Each line with the word "soci" must appear in the answer, copied from the records.

=======

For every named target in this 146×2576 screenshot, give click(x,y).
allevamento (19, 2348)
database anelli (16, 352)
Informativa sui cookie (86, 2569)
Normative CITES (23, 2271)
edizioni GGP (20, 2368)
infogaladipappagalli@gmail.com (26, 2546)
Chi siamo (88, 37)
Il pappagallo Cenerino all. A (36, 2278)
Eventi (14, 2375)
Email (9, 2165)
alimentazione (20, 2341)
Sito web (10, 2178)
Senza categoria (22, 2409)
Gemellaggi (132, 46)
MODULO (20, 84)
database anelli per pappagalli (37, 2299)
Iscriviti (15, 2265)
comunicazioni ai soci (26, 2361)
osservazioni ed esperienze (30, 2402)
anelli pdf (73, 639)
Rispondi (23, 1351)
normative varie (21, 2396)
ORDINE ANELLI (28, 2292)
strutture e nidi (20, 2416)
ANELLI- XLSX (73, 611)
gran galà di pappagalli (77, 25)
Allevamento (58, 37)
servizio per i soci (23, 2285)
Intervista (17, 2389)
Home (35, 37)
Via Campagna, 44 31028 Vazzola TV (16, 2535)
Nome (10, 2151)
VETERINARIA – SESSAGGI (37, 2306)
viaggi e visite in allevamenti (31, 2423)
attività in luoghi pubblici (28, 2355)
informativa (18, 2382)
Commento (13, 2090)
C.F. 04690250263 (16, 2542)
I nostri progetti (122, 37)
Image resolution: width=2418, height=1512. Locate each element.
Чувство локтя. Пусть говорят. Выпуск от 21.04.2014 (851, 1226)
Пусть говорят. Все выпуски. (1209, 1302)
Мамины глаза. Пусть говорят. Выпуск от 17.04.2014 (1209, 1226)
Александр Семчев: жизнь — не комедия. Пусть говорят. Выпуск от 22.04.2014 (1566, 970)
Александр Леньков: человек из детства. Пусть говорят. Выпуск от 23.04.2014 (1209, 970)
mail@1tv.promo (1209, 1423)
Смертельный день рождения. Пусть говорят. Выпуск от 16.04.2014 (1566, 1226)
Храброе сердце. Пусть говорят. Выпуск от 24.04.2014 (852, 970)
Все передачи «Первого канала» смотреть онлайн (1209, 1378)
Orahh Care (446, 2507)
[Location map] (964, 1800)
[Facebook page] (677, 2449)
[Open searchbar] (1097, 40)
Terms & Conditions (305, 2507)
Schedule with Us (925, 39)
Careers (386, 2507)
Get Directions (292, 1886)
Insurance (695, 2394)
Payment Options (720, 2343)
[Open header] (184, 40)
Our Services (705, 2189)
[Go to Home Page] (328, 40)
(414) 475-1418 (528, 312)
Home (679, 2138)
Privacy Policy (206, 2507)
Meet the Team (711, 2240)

=======

• SOLUTION TO THIS PROBLEM:
comunicazioni ai soci (26, 2361)
servizio per i soci (23, 2285)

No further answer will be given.